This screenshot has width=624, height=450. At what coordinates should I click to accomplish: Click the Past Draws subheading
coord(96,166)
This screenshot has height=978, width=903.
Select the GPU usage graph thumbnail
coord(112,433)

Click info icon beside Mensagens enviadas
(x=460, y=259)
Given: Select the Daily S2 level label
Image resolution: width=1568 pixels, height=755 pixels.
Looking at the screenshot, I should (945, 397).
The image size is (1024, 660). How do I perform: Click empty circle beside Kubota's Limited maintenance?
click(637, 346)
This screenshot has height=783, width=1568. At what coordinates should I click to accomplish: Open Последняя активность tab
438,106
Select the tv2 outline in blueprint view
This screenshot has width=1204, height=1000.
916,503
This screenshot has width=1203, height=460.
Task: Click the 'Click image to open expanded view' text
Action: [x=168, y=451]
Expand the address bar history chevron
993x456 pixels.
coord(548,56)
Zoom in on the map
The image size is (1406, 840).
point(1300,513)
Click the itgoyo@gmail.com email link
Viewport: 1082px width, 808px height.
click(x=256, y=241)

→ WORK ORDER
Print exactly the lines from the one with "Select the GPU usage graph thumbnail" through the end of the data, inclusive.

→ RESPONSE TO THE TASK
Select the GPU usage graph thumbnail
coord(112,433)

Click info icon beside Mensagens enviadas
(x=460, y=259)
Given: Select the Daily S2 level label
Image resolution: width=1568 pixels, height=755 pixels.
Looking at the screenshot, I should (945, 397).
The image size is (1024, 660). How do I perform: Click empty circle beside Kubota's Limited maintenance?
click(637, 346)
This screenshot has height=783, width=1568. At what coordinates should I click to accomplish: Open Последняя активность tab
438,106
Select the tv2 outline in blueprint view
This screenshot has width=1204, height=1000.
916,503
This screenshot has width=1203, height=460.
Task: Click the 'Click image to open expanded view' text
Action: [x=168, y=451]
Expand the address bar history chevron
993x456 pixels.
coord(548,56)
Zoom in on the map
The image size is (1406, 840).
point(1300,513)
Click the itgoyo@gmail.com email link
Viewport: 1082px width, 808px height.
click(x=256, y=241)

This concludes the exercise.